[Interface element lines]
++++++

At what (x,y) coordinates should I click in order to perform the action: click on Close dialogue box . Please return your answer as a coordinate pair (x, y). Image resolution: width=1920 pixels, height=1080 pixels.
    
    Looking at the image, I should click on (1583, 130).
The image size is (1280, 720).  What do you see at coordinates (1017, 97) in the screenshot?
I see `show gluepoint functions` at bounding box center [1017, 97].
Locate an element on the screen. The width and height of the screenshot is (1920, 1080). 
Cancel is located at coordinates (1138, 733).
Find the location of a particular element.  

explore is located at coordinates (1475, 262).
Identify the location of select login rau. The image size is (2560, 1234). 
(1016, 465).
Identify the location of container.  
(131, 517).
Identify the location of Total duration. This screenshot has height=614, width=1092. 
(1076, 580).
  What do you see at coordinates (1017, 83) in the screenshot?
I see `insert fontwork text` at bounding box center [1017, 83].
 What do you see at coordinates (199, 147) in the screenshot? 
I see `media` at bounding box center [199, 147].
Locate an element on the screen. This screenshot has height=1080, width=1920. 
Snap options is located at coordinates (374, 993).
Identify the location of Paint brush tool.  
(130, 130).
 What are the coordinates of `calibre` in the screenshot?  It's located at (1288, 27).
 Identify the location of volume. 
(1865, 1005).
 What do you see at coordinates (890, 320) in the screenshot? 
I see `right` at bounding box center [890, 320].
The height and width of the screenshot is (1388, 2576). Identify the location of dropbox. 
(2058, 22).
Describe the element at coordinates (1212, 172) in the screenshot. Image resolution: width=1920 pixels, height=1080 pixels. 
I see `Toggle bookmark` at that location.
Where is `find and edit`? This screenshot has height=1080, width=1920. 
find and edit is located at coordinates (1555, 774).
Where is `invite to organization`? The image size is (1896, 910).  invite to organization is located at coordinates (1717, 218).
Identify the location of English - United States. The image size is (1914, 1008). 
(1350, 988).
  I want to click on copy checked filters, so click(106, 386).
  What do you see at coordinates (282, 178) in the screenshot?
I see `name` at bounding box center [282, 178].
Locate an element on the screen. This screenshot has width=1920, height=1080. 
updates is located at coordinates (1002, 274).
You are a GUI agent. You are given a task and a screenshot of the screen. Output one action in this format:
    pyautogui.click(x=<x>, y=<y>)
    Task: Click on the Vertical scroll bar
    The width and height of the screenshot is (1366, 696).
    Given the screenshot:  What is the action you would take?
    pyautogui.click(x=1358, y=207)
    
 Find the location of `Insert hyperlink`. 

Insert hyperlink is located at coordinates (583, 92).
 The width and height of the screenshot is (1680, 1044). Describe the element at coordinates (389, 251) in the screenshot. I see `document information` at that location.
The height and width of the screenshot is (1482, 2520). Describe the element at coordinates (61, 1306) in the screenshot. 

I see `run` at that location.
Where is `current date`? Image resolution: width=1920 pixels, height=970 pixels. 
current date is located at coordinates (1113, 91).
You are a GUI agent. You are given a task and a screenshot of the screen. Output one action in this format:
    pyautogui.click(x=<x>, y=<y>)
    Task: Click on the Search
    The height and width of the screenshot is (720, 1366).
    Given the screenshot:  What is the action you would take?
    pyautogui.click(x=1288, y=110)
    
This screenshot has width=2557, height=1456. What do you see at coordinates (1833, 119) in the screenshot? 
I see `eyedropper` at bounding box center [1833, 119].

++++++

# Task description
Copy out the lines from the one with "Identify the location of English" to the one with "updates is located", both included, with no changes.

# The output
Identify the location of English - United States. The image size is (1914, 1008). 
(1350, 988).
  I want to click on copy checked filters, so click(106, 386).
  What do you see at coordinates (282, 178) in the screenshot?
I see `name` at bounding box center [282, 178].
Locate an element on the screen. This screenshot has width=1920, height=1080. 
updates is located at coordinates (1002, 274).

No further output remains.